TASK REQUIREMENTS> Each line below from the one containing "Vols Afrique (76, 284)" through the one containing "Inhalt (645, 757)" should be output exactly as it stands, and no other line should appear.
····················
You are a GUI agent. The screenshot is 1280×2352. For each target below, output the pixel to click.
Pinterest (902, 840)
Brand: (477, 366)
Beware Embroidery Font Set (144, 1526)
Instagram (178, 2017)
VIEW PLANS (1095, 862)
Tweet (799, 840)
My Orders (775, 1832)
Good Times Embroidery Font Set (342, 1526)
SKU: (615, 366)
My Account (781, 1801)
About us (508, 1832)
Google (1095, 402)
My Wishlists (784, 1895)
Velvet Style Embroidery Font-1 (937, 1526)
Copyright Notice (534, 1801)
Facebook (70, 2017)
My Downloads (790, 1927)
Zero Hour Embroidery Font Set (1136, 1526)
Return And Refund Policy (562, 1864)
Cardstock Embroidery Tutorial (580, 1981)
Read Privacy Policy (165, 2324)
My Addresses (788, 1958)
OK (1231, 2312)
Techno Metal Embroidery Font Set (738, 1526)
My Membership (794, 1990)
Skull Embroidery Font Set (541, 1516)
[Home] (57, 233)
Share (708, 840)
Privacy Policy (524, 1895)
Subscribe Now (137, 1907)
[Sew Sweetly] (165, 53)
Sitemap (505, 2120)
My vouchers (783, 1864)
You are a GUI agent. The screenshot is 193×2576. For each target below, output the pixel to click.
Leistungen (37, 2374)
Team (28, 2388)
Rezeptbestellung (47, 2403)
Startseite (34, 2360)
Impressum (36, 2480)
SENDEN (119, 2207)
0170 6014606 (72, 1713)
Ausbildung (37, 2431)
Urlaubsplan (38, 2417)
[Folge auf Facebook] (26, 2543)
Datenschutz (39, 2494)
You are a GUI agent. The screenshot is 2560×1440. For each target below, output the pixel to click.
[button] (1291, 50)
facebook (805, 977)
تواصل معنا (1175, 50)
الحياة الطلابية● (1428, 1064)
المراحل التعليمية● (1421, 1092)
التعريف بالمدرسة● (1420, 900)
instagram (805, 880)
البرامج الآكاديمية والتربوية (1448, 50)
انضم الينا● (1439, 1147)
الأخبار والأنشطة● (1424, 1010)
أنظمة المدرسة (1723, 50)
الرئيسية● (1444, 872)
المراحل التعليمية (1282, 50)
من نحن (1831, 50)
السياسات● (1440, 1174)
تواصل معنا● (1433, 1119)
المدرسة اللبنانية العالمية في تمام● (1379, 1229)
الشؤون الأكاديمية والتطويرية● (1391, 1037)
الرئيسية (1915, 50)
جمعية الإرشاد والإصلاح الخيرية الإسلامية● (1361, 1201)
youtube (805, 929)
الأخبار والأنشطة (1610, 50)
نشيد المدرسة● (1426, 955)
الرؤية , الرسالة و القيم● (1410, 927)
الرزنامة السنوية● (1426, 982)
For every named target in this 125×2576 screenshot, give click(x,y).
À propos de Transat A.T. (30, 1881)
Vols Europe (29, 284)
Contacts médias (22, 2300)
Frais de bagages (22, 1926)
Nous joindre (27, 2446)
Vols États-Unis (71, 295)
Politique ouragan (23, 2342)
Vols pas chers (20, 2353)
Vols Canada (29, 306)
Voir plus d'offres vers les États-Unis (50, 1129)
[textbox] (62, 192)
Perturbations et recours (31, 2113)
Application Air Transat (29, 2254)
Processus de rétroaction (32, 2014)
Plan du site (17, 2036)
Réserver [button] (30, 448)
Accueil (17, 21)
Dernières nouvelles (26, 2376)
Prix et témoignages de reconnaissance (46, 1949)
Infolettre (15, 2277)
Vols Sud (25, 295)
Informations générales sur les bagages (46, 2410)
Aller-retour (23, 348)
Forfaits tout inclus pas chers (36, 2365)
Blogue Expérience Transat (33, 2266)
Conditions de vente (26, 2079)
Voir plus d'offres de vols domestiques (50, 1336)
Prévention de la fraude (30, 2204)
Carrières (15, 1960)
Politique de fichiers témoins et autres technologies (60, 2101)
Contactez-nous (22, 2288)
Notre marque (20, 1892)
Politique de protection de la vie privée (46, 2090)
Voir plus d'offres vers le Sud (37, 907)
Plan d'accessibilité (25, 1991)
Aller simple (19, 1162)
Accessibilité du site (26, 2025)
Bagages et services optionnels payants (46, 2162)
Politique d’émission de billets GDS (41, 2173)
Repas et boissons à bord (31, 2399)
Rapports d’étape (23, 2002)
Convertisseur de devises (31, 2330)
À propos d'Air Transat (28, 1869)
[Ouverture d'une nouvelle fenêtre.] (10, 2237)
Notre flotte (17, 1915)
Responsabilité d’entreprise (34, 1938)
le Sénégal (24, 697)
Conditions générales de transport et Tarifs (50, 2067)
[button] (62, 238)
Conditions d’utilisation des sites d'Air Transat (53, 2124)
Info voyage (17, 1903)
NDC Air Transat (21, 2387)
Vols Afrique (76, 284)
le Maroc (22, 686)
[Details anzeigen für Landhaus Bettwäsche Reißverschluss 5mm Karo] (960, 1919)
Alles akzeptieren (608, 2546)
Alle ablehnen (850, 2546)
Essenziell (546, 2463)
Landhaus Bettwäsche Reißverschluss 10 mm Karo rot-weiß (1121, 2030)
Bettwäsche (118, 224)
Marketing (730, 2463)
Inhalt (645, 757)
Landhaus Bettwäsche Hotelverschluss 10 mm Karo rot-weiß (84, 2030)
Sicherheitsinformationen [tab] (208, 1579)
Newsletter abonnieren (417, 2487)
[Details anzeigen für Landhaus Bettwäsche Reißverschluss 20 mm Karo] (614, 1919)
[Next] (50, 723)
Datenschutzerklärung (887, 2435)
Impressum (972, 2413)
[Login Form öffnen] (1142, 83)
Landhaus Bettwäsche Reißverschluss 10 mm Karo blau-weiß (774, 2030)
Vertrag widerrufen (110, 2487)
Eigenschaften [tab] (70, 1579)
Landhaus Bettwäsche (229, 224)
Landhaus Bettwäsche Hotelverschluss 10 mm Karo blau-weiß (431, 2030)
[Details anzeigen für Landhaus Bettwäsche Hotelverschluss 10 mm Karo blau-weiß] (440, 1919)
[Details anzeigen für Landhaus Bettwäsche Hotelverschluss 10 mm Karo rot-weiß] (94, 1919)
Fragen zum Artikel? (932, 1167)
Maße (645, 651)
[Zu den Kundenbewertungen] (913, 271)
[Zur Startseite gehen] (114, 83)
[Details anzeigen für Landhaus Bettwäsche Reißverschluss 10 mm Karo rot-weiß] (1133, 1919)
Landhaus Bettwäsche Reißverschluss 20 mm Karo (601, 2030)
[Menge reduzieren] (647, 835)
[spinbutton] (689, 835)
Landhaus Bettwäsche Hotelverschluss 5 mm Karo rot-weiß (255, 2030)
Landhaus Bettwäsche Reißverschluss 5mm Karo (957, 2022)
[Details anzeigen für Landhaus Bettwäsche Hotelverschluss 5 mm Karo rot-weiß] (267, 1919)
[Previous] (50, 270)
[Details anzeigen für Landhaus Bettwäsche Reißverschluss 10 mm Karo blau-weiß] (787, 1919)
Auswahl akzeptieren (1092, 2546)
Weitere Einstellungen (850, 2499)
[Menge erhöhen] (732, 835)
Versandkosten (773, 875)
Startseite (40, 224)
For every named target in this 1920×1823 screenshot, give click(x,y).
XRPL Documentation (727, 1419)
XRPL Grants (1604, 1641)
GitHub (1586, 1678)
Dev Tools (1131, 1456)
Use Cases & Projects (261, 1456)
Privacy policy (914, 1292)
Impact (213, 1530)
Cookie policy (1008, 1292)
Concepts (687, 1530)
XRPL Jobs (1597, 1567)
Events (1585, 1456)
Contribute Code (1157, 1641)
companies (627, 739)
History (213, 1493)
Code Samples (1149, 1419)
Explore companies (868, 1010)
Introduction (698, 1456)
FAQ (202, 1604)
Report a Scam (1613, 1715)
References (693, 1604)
····················
ANSWER BELOW>
Vols Afrique (76, 284)
le Maroc (22, 686)
[Details anzeigen für Landhaus Bettwäsche Reißverschluss 5mm Karo] (960, 1919)
Alles akzeptieren (608, 2546)
Alle ablehnen (850, 2546)
Essenziell (546, 2463)
Landhaus Bettwäsche Reißverschluss 10 mm Karo rot-weiß (1121, 2030)
Bettwäsche (118, 224)
Marketing (730, 2463)
Inhalt (645, 757)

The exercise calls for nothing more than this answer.